Below is a list of courses offered by the section. Download the summary PDF for complete details. If you would like to know more and to register, please fill in a registration form. Any questions, contact firstname.lastname@example.org.
Eligible participants who are trip coordinators may qualify for our course subsidy program.
Rock Rescue May 6-7 2017
The course consists of two days of single rope technique rescue systems (SRT) for dealing with an injured partner.
Participants will learn the basic technical aspects of rock rescue. The course will cover stacked rappel systems, ascending, lowers, raises, simple pulley systems, some basic lifts and carries and safety systems to prevent accidents.

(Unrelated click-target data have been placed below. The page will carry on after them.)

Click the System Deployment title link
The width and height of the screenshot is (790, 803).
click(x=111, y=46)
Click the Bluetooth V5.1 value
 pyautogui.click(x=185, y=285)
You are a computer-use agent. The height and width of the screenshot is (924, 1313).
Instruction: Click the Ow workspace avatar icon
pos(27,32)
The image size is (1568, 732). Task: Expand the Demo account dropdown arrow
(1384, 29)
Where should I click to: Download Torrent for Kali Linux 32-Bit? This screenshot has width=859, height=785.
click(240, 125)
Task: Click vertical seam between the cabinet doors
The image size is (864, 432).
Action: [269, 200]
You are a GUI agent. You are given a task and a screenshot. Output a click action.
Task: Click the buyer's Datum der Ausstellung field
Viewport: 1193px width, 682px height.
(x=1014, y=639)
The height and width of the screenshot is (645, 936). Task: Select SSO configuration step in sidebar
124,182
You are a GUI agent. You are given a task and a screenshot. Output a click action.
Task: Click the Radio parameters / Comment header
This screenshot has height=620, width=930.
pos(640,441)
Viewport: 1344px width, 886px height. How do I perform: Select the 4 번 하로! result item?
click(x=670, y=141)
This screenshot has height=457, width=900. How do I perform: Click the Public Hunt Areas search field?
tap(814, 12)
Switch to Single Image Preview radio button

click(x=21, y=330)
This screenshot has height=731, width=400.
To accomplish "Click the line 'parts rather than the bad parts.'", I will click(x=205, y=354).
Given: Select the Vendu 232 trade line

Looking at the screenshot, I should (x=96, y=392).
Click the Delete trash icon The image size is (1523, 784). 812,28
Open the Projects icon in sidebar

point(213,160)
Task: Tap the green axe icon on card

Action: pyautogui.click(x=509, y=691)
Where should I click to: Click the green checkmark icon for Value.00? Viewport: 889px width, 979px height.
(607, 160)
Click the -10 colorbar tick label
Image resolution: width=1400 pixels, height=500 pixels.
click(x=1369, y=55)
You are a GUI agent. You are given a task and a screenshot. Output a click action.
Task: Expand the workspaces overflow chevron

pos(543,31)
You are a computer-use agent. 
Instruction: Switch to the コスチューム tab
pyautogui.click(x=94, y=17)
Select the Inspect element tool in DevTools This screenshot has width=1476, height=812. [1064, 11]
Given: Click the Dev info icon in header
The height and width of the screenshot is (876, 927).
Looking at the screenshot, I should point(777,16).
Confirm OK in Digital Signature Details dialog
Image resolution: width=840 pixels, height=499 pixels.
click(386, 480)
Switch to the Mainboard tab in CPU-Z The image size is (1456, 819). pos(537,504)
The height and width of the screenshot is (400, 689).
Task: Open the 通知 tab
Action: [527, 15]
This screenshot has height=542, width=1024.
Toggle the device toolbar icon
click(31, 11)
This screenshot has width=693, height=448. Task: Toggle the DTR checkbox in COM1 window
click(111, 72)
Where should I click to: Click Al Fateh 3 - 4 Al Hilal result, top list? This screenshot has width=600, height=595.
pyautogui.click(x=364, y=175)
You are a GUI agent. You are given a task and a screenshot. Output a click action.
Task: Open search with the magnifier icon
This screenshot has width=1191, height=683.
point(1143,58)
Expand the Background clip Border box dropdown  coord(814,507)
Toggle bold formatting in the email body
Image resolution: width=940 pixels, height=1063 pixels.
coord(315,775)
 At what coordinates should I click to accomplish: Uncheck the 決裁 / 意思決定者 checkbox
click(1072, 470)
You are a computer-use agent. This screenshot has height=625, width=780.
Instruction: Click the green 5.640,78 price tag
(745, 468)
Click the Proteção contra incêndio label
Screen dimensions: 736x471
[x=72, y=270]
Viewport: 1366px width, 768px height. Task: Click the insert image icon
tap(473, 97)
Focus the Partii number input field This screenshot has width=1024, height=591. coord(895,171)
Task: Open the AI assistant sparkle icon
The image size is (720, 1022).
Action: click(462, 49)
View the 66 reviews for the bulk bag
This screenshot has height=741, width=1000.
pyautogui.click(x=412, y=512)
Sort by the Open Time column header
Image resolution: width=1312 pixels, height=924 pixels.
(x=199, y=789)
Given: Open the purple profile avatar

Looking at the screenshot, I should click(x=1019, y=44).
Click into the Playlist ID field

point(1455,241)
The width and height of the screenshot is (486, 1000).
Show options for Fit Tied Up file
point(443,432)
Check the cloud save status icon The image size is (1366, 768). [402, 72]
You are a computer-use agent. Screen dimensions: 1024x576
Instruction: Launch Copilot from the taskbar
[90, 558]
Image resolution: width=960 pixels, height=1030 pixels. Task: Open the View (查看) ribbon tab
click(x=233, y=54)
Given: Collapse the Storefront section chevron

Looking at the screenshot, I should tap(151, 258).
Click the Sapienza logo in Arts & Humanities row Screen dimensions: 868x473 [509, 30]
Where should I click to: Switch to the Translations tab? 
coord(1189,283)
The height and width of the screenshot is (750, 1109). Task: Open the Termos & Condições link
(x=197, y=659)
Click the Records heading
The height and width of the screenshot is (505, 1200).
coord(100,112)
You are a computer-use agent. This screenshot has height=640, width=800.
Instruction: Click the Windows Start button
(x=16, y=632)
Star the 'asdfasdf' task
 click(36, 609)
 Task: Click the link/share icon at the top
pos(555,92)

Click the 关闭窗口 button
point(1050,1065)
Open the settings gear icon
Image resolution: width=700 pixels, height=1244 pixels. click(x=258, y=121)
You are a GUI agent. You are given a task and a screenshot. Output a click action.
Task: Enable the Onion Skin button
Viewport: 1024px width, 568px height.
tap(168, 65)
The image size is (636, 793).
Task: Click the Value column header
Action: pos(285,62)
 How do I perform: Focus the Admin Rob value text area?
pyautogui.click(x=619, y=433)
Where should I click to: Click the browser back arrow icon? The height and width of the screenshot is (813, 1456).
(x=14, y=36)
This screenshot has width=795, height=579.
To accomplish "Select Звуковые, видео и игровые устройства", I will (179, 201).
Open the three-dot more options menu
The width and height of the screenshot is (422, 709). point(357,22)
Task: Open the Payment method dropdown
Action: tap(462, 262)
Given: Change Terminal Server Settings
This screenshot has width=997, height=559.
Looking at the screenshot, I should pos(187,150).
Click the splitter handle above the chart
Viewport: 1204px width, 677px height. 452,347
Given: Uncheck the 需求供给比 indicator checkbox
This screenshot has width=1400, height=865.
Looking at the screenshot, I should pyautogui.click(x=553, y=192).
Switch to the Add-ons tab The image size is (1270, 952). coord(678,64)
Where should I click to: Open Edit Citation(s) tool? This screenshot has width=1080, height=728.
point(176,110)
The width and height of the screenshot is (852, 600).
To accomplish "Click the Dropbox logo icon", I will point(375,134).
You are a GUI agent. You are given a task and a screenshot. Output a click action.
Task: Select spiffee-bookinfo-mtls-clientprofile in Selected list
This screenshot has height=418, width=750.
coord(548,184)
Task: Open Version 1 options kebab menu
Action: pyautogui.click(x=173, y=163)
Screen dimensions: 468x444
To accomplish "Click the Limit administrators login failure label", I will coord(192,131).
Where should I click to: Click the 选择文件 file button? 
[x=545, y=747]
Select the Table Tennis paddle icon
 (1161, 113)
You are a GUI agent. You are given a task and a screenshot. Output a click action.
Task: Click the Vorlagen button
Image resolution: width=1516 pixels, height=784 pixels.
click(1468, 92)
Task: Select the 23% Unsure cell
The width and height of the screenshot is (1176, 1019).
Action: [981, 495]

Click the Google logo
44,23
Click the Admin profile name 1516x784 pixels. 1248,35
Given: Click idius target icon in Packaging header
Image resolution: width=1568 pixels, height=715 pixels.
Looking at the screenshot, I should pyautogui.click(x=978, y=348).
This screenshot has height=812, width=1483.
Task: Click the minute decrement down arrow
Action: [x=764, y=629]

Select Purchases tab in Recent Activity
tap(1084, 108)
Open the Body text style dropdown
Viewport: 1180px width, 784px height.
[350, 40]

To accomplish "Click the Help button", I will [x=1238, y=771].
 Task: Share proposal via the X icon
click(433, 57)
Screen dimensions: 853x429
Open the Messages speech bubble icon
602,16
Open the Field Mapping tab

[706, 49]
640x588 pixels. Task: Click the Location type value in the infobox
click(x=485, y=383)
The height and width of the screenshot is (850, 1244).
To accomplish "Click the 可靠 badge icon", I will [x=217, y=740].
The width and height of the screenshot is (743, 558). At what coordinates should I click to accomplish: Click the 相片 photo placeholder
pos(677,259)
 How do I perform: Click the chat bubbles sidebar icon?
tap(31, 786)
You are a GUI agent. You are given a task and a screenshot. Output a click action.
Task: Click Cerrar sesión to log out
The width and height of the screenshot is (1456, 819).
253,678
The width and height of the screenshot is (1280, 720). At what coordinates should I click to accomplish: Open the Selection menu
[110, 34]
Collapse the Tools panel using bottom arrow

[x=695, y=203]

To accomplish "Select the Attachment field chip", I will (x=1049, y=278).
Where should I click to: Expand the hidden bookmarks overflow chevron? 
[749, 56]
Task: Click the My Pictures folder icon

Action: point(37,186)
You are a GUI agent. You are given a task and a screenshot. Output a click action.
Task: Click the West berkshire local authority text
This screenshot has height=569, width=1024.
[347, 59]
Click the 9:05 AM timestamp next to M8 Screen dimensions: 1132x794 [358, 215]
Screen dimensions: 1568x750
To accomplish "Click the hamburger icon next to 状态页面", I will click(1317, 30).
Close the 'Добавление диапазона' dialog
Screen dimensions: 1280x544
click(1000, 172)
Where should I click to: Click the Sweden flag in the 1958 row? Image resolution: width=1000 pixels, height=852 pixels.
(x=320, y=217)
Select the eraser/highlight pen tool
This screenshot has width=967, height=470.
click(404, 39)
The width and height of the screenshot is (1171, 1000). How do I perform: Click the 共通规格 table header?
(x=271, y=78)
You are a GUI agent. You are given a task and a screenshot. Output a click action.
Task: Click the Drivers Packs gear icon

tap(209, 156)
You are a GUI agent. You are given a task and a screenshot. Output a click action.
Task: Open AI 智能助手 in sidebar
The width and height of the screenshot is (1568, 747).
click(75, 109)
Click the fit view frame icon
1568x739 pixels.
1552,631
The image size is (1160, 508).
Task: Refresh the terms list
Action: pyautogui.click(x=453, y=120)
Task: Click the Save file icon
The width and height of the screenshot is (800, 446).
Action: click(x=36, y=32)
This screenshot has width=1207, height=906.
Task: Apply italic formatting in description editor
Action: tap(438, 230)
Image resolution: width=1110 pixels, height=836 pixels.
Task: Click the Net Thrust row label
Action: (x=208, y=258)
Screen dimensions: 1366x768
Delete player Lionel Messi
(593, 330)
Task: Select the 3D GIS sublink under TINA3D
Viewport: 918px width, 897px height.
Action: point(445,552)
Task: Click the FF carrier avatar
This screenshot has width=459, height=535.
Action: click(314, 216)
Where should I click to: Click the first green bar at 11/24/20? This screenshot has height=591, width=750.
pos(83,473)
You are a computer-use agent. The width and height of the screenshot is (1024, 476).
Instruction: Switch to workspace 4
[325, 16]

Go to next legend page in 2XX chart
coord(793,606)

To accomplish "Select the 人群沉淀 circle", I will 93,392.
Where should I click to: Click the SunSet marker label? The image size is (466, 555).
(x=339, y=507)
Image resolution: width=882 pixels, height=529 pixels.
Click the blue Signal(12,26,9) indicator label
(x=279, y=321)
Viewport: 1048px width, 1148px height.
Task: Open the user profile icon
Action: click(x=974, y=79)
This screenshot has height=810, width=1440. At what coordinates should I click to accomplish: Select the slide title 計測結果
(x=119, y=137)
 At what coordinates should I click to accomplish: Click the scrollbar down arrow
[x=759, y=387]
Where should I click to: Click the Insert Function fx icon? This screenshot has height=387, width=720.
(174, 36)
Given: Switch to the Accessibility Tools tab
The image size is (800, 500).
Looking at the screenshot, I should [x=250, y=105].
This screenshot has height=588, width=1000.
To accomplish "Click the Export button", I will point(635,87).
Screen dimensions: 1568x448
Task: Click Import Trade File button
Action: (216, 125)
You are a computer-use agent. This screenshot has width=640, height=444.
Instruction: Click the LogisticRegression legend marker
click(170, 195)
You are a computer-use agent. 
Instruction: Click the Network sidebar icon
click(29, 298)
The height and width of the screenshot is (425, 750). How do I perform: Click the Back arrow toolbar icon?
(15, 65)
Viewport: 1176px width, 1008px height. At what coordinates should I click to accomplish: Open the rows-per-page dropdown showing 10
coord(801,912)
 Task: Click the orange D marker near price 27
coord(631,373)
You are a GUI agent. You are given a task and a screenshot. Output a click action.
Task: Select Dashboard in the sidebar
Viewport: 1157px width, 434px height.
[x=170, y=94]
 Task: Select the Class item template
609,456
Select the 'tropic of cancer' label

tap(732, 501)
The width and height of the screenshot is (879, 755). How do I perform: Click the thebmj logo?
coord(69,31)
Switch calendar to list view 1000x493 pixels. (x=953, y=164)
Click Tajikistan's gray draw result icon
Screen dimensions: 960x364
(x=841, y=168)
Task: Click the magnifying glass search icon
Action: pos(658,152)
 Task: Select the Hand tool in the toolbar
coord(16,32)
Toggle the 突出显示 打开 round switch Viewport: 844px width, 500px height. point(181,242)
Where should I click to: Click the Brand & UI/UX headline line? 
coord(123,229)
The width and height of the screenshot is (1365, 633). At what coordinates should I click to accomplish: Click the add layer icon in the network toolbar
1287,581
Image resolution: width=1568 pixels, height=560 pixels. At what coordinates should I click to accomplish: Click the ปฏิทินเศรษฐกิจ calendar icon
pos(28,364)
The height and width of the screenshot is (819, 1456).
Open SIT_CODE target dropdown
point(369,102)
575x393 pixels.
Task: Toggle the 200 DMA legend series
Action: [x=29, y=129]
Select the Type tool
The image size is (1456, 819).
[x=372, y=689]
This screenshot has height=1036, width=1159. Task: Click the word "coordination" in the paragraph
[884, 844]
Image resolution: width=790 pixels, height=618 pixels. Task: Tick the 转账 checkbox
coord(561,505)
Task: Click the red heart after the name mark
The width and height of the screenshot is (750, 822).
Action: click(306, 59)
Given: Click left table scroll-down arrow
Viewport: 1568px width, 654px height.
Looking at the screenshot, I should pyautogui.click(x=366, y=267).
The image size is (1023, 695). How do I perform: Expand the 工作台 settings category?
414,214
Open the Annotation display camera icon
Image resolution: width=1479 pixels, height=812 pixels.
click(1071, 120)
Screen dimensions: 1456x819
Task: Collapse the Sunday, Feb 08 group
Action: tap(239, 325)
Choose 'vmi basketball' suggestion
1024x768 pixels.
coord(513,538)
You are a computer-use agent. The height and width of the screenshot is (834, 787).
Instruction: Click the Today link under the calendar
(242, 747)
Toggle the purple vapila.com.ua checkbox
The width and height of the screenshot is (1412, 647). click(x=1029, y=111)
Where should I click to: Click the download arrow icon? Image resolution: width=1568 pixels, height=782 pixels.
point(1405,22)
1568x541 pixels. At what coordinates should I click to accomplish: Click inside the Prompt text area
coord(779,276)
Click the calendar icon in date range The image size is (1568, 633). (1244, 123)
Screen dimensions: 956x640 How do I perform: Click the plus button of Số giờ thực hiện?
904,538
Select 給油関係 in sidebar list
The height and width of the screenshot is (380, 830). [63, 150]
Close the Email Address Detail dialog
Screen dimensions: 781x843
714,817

Some of the material presented is not found in any of the current crop of self-rescue textbooks and simplifies some otherwise complex situations. Participants should be very comfortable tying in, belaying and rappelling. This course is not suitable for someone who just started climbing. Having a few climbs under your belt will ensure that you will not get lost in the technical details. In order to get the most from this course participants should thoroughly review knots and rope procedures before arriving.
Emergency Mountaineering First Aid - May 13-14 2017
This two-day course is specially designed to address common traumatic and environmental injuries encountered by hikers, climbers, skiers and anyone who travels in the outdoors. The instructor has extensively researched the nature of outdoor mountain injuries and has vast experience as a mountain guide and as a trainer of Emergency Medical Technicians. He annually trains mountain guides and outdoor professionals in Advanced First Aid and trains the ACC GMC amateur leaders in wilderness first aid. The curriculum taught is the ECSI Wilderness First Aid program which is recognized by Labour Canada. The information and techniques presented will serve the average recreational mountain or wilderness traveler very well.
Multipitch Rock Efficiency June 10-11 2017
This course takes the budding leader into the realm of rigging anchors and systems quickly and safely. The real focus will be on how to take the next step in getting to the top and back down in a timely fashion. A critical look at belay and rappel station management will be the real key to getting this done right without compromising security. Depending upon the experience of the group, we will complete several multi-pitch climbs in the 5.4 to 5.6 range with an eye on really making things click at the stations and transitions.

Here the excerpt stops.